Pacata gente brasileira

Os grilhões que nos forjava
Da perfídia astuto ardil
Evaristo da Veiga

Com quase oito mil palavras, Pero Vaz de Caminha faz uma narrativa-descritiva a D. Manuel I mostrando-lhe o Brasil de 1500. No último parágrafo, pede um favor ao rei: “...peço que, por me fazer singular mercê, mande vir da ilha de São Tomé a Jorge de Osório, meu genro...” O talzinho fora condenado ao exílio por ter aprontado coisas do arco da velha em Portugal. A Carta de Achamento é chamada por muitos estudiosos de Certidão de Nascimento (e de Batismo, por certo) do Brasil. Parece-me que o escrivão imprimira indelével marca no caráter da nova nação.
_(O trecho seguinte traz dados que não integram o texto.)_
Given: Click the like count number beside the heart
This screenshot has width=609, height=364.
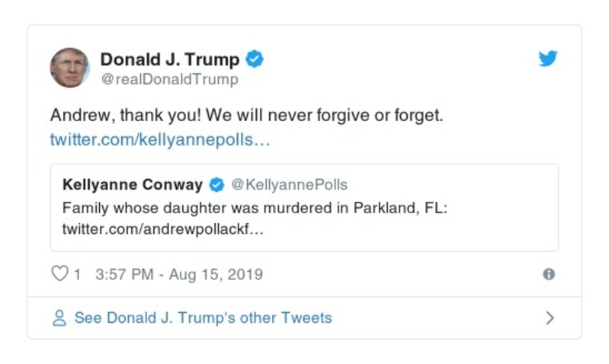Looking at the screenshot, I should point(77,275).
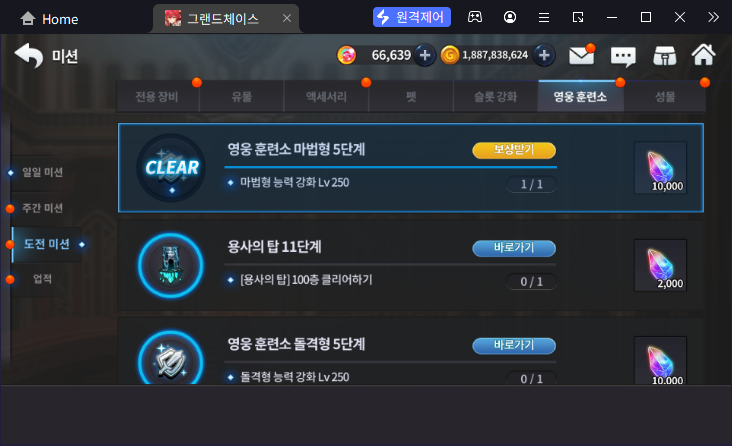Switch to the 전용 장비 tab
The width and height of the screenshot is (732, 446).
157,97
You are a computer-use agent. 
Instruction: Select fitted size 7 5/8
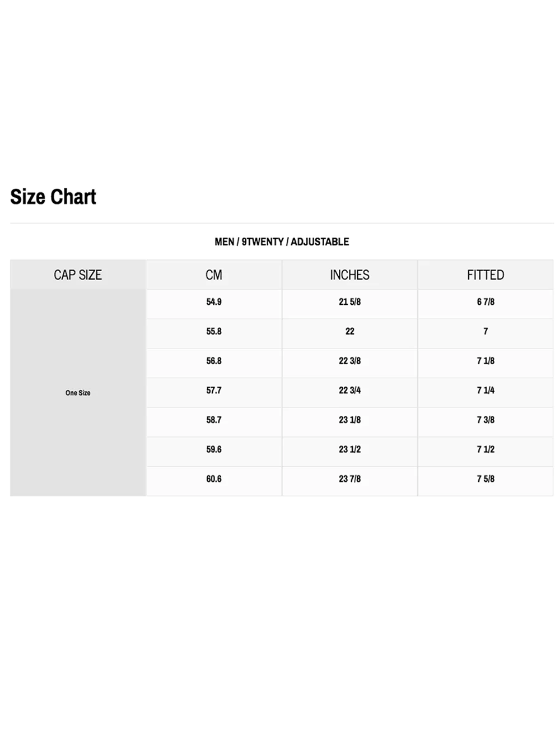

Creio que a expressão “jeitinho brasileiro” pode ter começado aí; o adjetivo é só a qualificação do local ou porque praticado na terra brasilis. Mas, façamos justiça, não há indícios de ter sido uma invenção nacional. É que, como o próprio Caminha intuíra sobre a nova terra “querendo aproveitar, dar-se-á nela tudo” inclusive o fisiologismo que esfervilha aqui, sobretudo no lamaçal de Brasília, e multiplica-se “como larvas no esterco”.
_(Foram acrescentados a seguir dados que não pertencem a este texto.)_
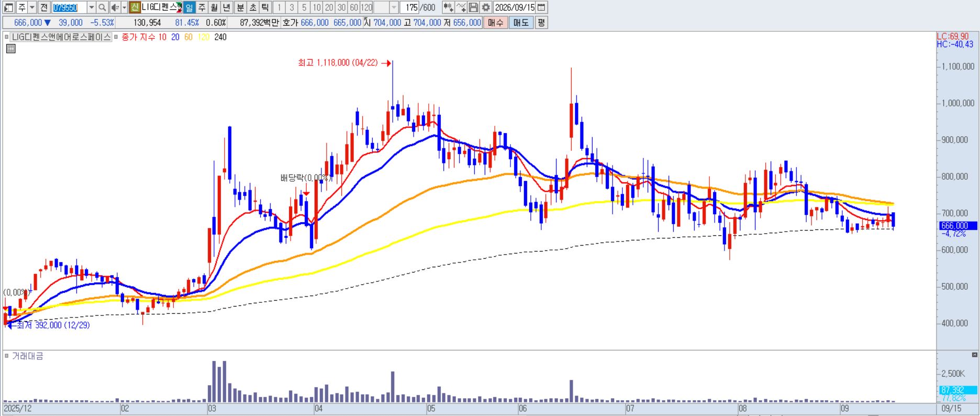Select the 일 (daily) period toggle

point(189,7)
Neste mês, comemoramos o 187º aniversário da Independência. Que naquela época representava apenas um jeitinho para que Dom João VI pudesse voltar para Portugal e manter o poder (Dom Pedro I) sobre o Brasil. Já o jeito mesmo foi o caso da maioridade de Dom Pedro II - coroado aos 15 anos para que o pai pudesse ser rei em Portugal. Mas antes houve um jeitão dado pela constituição de 1824 que criou um Legislativo Bicameral (Câmara e Senado) a fim de ajeitar uma cadeira vitalícia aos coronéis (como o presidente do Conselho de Ética, por exemplo) que não tinham voto, mas dominavam a economia e a política nas províncias (estados). Fica instituído o Senado.
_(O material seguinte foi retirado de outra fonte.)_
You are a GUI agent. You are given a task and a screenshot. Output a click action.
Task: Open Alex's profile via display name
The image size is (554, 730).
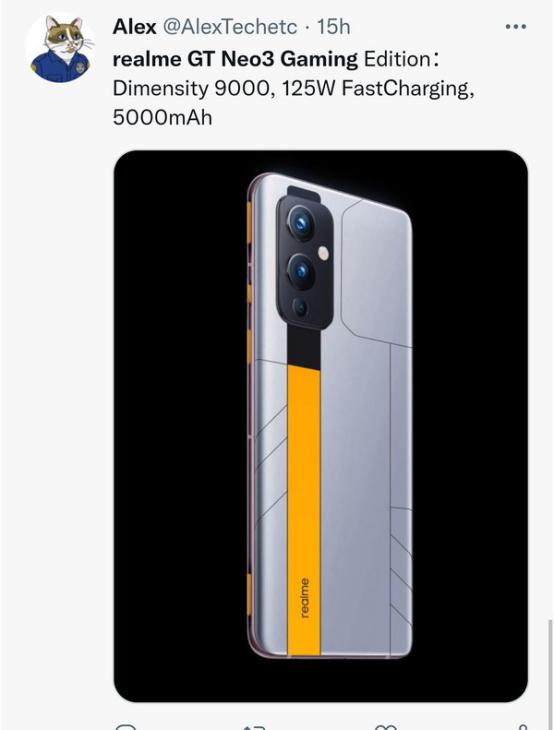pyautogui.click(x=134, y=27)
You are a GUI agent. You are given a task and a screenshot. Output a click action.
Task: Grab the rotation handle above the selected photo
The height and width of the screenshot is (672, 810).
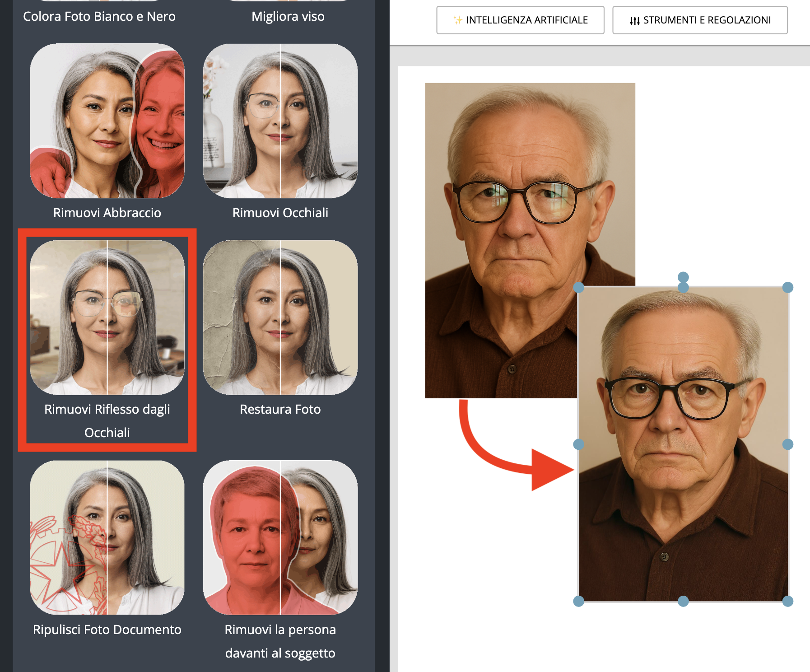683,276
Ao longo de nossa história, o Senado foi descrito como uma casa onde os anciãos da nação criavam e revisavam as leis para melhorar a vida da gente. Fiquei fuçando, neste fim de semana, os princípios de criação e organização da casa. Descobri que alguns estudiosos do direito constitucional apregoam que a organização do Poder Legislativo não é cláusula pétrea (imutável). Portanto, podemos sim abrir o debate sobre a conveniência do sistema bicameral - pra ficar barato! -, pois a existência de um legislativo corruptível e corruptor como o nosso - Valha-nos, Deus! - é pra se discutir. Mas, sejamos um pouco mais pacientes e, com jeitinho, debatamos apenas a “Casa dos Horrores”, como foi chamado o senado brasileiro pela revista inglesa “The Economist”. Gente, são 81 senadores que precisam de 10 mil servidores para os paparicar! É um pouco demais, não é?! Nem há espaço aqui pra falar dos últimos escândalos de suas excelências, pois a lista estará sempre desatualizada. Aquilo é mesmo uma casa de criar e manter escândalos de mal uso do dinheiro arrecadado com os impostos que eu e você pagamos. Desgraçadamente, o calor destes trópicos favorece a gestação e proliferação não apenas da dengue e da gripe suína; mas, do fisiologismo, do clientelismo, do corporativismo, enfim, da corrupção generalizada tão visível no senado brasileiro, que se assemelha mais a uma casa de tolerância.

Neste 7 de setembro, não posso dar vivas à Independência. Continuamos colonos desde que nascemos (!) em 1500. A luta pela independência continua hoje por um Brasil livre da corrupção de seus agentes públicos; de mansões milionárias escondidas do Fisco; de estadias de apaniguados pagas com dinheiro público; das passagens aéreas distribuídas na base de favores eleitorais; das verbas indenizatórias que são um segundo salário; de horas-extras pagas no recesso; das benesses todas que têm os mandatários desse país, que são um acinte ao povo trabalhador... Ou locupletemo-nos todos com os favores da má política e, como Caminha, beijemos “as mãos de Vossa Alteza”.